Here we are again. Another week has gone by. It’s been 3 1/2 months since I arrived here in Missouri. In some ways it feels like I’ve been here for years. In other ways I’m still settling in. There is still a hefty list of things that need to be done before I’m fully “settled.” As I type, my sunporch is finally being screened. I’m excited to get that off the list, and to be able to enjoy the outdoors without the mosquitos. They can go snack on someone else, thank you very much.

Heading towards my fourth month here, things are definitely starting to normalize. Every commute is not another opportunity to marvel at the lack of traffic and abundance of courteous drivers. Now it’s just a commute… a 10-minute, lovely commute, but still just a commute. I still obsessively check WeatherBug to see if there might be a thunderstorm that day, but thunder is no longer the novelty it was when I first arrived. Even my cats can now deal with all but the loudest cracks of thunder.

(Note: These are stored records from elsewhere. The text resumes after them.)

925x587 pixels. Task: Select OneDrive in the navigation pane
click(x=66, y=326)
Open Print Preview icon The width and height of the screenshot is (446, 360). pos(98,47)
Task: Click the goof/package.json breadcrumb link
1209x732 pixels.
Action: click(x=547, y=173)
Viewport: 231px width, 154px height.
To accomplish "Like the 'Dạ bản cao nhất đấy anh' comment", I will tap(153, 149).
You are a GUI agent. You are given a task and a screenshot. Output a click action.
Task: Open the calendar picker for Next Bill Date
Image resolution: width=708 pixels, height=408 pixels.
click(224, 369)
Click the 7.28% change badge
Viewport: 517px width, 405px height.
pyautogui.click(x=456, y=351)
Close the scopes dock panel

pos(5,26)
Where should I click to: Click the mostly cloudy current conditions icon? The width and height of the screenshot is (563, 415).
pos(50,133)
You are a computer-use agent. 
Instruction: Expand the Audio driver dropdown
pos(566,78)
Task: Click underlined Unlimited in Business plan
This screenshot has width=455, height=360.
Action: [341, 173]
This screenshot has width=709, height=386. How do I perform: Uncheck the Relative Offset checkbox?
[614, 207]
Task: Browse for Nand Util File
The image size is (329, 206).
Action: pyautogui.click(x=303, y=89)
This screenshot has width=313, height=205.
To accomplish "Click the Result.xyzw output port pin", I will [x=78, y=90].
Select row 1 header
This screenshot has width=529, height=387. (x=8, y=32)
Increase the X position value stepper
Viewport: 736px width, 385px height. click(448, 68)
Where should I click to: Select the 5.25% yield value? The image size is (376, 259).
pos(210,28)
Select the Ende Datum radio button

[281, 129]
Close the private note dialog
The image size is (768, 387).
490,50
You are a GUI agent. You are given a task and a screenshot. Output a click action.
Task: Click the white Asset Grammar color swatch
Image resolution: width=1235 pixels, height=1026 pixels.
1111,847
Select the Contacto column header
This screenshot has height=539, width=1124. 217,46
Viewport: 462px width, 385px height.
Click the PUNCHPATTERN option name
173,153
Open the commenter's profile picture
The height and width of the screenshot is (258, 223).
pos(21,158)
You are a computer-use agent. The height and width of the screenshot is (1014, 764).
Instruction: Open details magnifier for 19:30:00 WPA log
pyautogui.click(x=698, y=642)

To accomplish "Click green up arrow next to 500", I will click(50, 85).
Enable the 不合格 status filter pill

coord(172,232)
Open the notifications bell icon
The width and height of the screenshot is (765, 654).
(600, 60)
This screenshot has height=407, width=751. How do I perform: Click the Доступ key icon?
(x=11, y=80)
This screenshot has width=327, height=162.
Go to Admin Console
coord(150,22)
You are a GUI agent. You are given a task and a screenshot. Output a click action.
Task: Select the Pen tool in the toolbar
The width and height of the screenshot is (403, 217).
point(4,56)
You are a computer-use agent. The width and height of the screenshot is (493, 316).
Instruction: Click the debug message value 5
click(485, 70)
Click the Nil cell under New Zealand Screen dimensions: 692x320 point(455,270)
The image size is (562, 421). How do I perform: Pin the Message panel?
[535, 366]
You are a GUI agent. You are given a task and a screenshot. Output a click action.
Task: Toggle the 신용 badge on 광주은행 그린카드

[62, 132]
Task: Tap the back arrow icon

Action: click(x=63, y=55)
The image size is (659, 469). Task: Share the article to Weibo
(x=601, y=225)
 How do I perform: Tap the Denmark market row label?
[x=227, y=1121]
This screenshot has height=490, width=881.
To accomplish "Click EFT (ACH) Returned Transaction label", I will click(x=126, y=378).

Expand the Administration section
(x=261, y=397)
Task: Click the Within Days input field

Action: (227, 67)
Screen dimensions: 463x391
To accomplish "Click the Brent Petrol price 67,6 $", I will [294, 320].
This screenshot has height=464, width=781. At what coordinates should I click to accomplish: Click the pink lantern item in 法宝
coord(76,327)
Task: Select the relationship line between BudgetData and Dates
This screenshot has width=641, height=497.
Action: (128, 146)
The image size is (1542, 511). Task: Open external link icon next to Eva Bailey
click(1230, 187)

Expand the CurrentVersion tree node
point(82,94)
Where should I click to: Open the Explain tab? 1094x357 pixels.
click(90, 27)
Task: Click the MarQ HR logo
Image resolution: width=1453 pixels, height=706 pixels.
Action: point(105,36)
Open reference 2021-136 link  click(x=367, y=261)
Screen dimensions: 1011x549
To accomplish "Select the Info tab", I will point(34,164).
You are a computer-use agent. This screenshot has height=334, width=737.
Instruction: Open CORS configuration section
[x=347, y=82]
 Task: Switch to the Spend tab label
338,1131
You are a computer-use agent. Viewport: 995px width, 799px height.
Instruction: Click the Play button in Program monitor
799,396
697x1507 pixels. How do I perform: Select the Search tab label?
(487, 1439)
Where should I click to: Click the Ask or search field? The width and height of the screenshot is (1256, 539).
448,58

With this expected loss of novelty and excitement, I am starting to have twinges of… not sure if I would call it homesickness, but I am starting to miss people from California. It’s starting to sink in that despite Facebook, I’m really not around old friends anymore. Yes, I can see their lives play out, but we can’t get together for dinner, a hike, or a laugh. I don’t regret the move, it’s just a fact that old relationships are missed, despite having developed new ones here. When I first arrived, people would ask me if I wanted to go back to visit, and my answer was always a resounding ‘no!’ Now I’m starting to feel like it would be fun to visit. Time does make the unpleasant fade, and soon I will only remember the good aspects of life in California. Several clients at our fitness studio have taken trips to CA and their thoughts when they come back are that they can see LA would be a miserable place to live, but it’s a lovely place to visit. They may just be right.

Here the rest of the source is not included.